Par Patrick Rey (chroniqueur exclusif) – Consultant, Délégué Régional du Groupe ITG
L'envie d'entreprendre n'est pas toujours la plus forte chez les créateurs d'activité solo. Les hasards de la vie, des rencontres, des projets clients font que des opportunités se présentent. Et qui sont parfois bien différentes de ce qu'on avait imaginé. C'est ce que je note en ce moment avec un certain nombre de personnes avec qui je suis en contact.
Exemple récent : cette consultante à qui un donneur d'ordre avait dit, il y a quelques mois, qu'il préférait qu'elle facture ses missions. Se prenant au jeu, elle a découvert le portage salarial et a réalisé sa première mission. Puis, avant de mener à bien la seconde, elle a suivi les conseils de ses collègues (et les miens, un peu), en développant ses actions "réseau". Elle vient à la réunion de notre Club régional, où chacun se présente aux nouveaux membres et partage son actualité. Or la sienne — au dernier moment — venait de changer : son client allait se muer en employeur, car elle venait d'accepter un contrat de travail avec lui. ENVIES, OPPORTUNITES ?

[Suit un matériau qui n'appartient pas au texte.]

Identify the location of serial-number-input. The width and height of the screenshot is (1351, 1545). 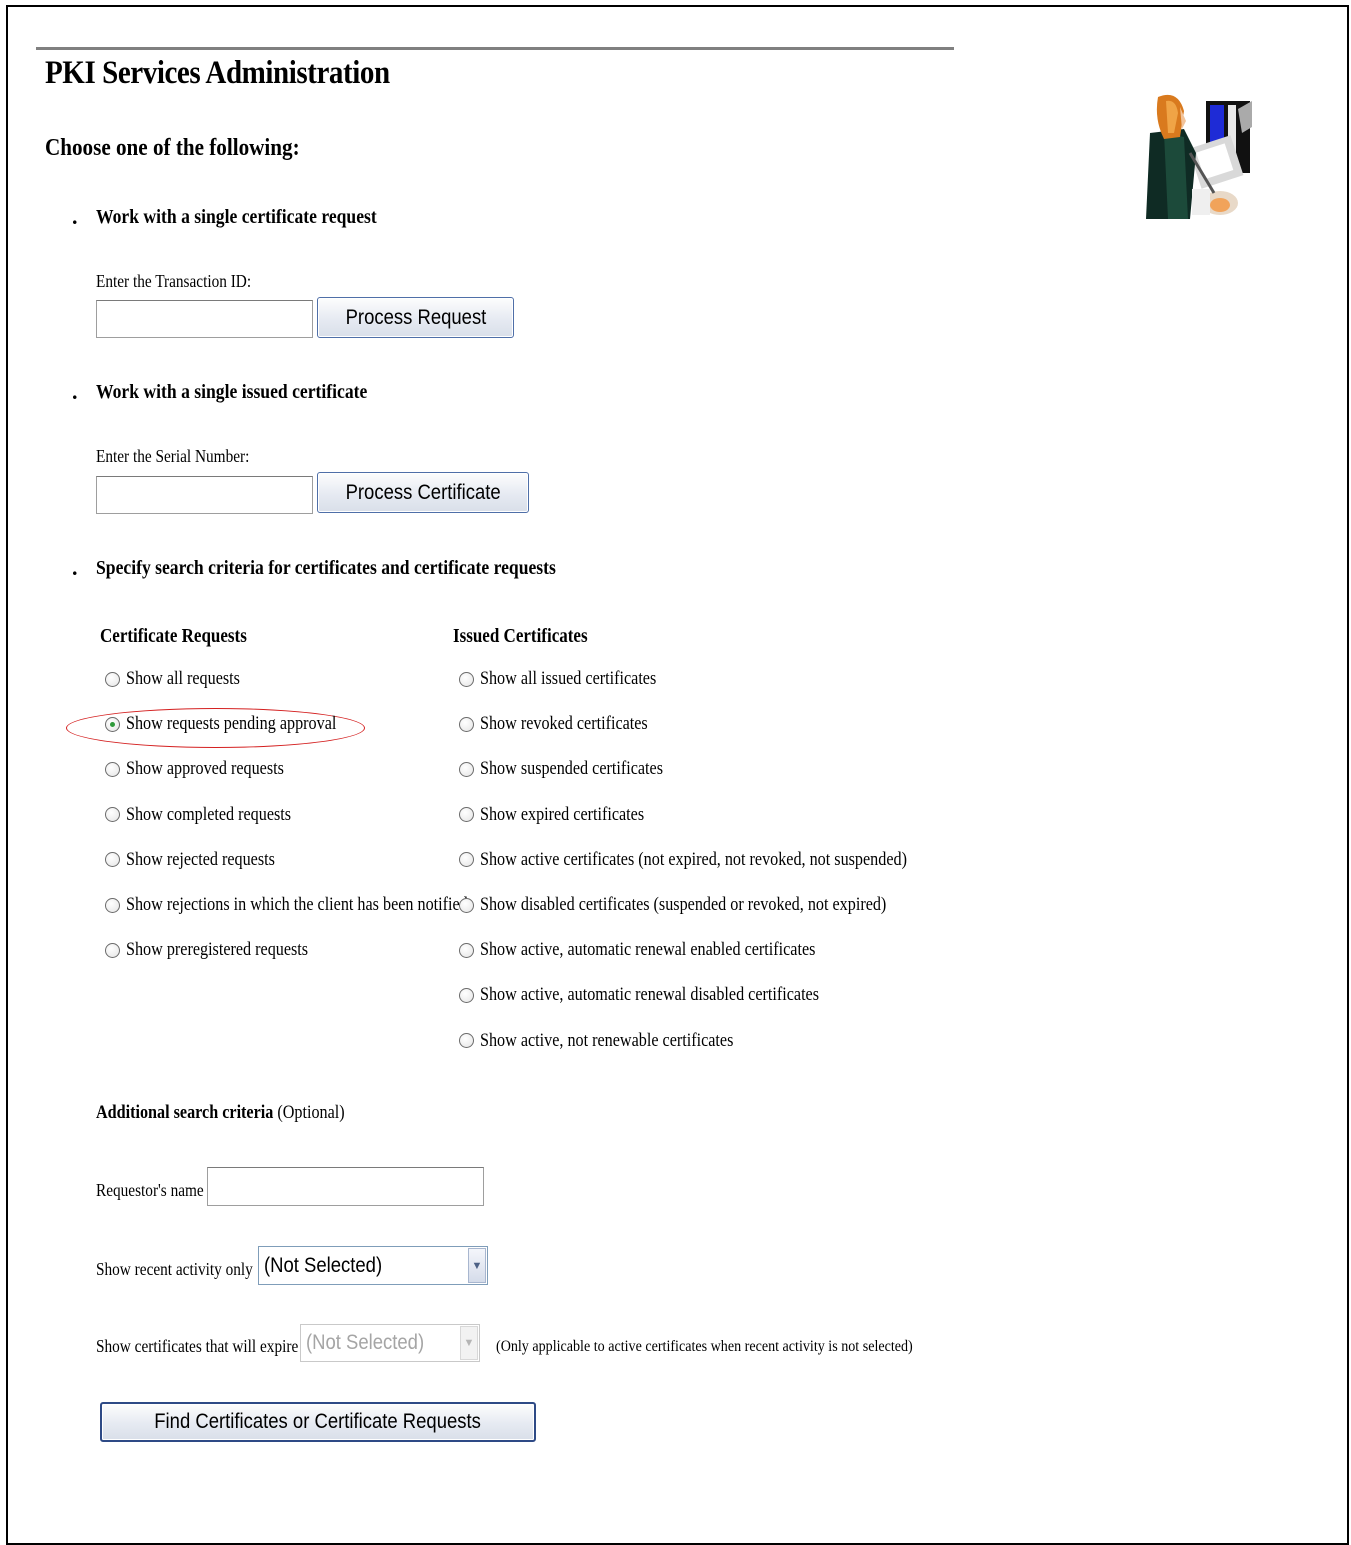
(204, 495).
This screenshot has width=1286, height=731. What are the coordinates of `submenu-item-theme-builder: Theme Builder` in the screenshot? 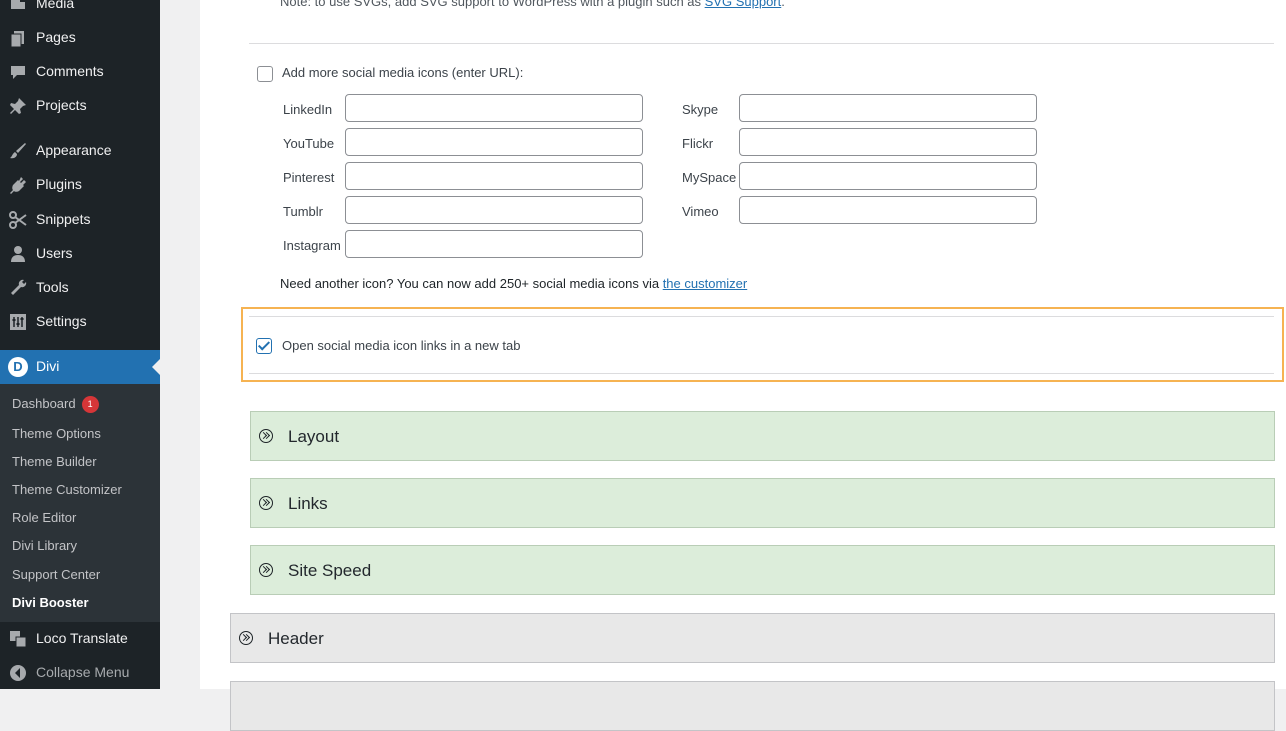 It's located at (54, 462).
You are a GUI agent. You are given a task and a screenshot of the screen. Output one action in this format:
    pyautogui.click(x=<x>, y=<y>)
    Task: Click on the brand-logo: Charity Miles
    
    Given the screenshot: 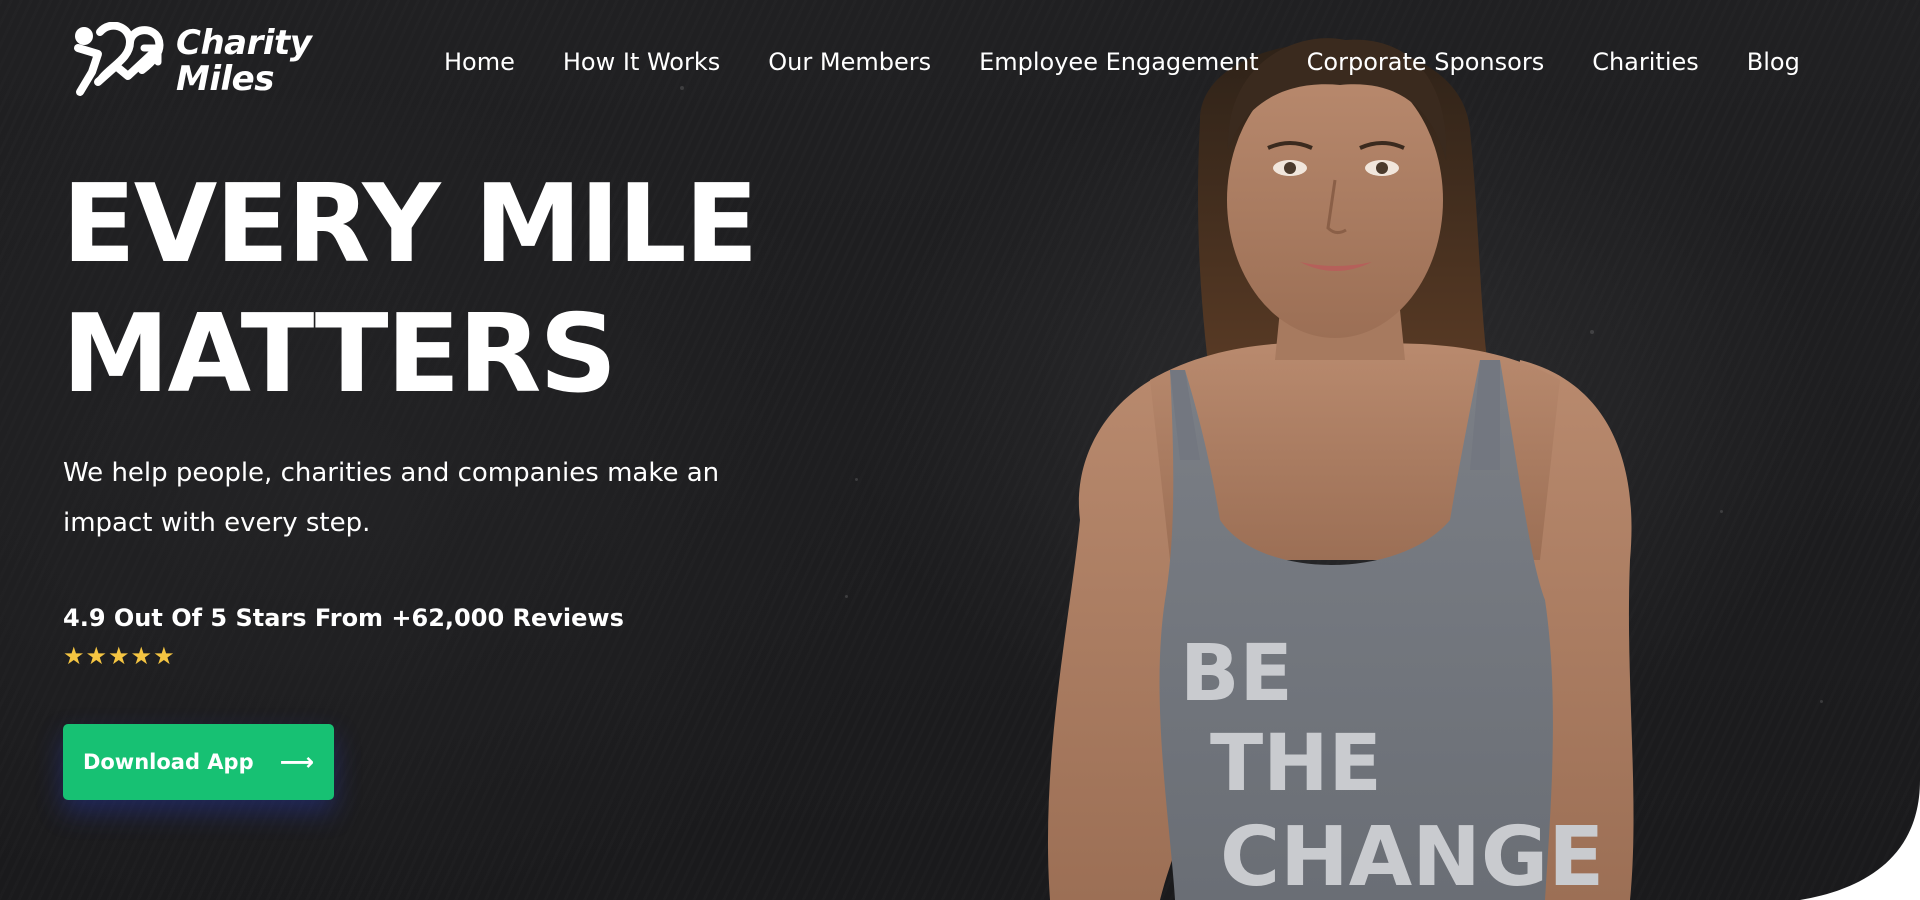 What is the action you would take?
    pyautogui.click(x=191, y=61)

Autre cas récent : ce consultant SAP à qui une société de service venait de proposer un contrat de mission, en sous-traitance pour une très grosse entreprise française, sur 8 mois à temps plein. Ne voulant surtout pas s'occuper de la gestion administrative, venant d'un pays où les choses sont plus légères qu'en France (mais qui au juste fait plus lourd que dans notre beau pays ?), il a fait appel à nos services pour "porter" sa mission (contrat commercial, contrat de travail, factures, déclarations, etc.). Lors de notre rencontre, son mobile a sonné plusieurs fois : d'autres clients lui demandaient s'il était libre pour une mission urgente, longue et bien payée ! Forcé de décliner, car il avait dit "oui" par ailleurs, je l'ai senti au fond très content. HASARDS, OPPORTUNITES ?
Que conclure de ces exemples ? Le Guide du Portage faisait état d'une enquête en ligne, finalisée il y a 2 ans maintenant, qui demandait "Quelle est votre principale motivation de recours au portage salarial ?". Les 3 premières motivations des 1544 répondants étaient :
• Être autonome en évitant les charges administratives (33,5%)
• Tester une nouvelle activité avant de s'installer à son compte (24,4%)
• Sortir du chômage et retrouver une activité professionnelle (23,6%)
Loin derrière, il y avait : le cumul d'emploi (complément de salaire ou activité partielle en retraite).
En regardant les 3 moteurs principaux, force est de constater qu'ils se situent dans des champs assez différents. Vouloir l'autonomie, sans la création d'entreprise ou l'activité libérale, n'a rien à voir avec sortir du chômage pour retravailler, "faire bouillir la marmite" et peut-être retrouver un emploi stable. De même, faire son étude de marché en grandeur réelle, développer sa clientèle puis s'installer à son compte, voilà une motivation encore différente.
Les choses sont-elles figées ? Non, je ne crois pas. Chez la plupart des personnes en mobilité professionnelle que je rencontre, j'observe que l'envie d'entreprendre n'est peut-être pas forcément la première, mais c'est elle qui fait la différence ensuite lorsque se présentent des opportunités professionnelles. Si cette envie est la plus forte, alors la personne saisira les opportunités qui la font avancer dans ce projet de création, pour que son activité solo réussisse, comme salarié autonome (en portage) ou comme indépendant (en s'inscrivant au RC). Les deux pouvant se compléter, comme c'est l'idée de départ d'un quart des "portés". En revanche, si l'envie d'entreprendre n'est pas la plus forte, ou si elle n'est pas "dans les gênes" de la personne, alors elle s'appuiera davantage sur les hasards et les opportunités.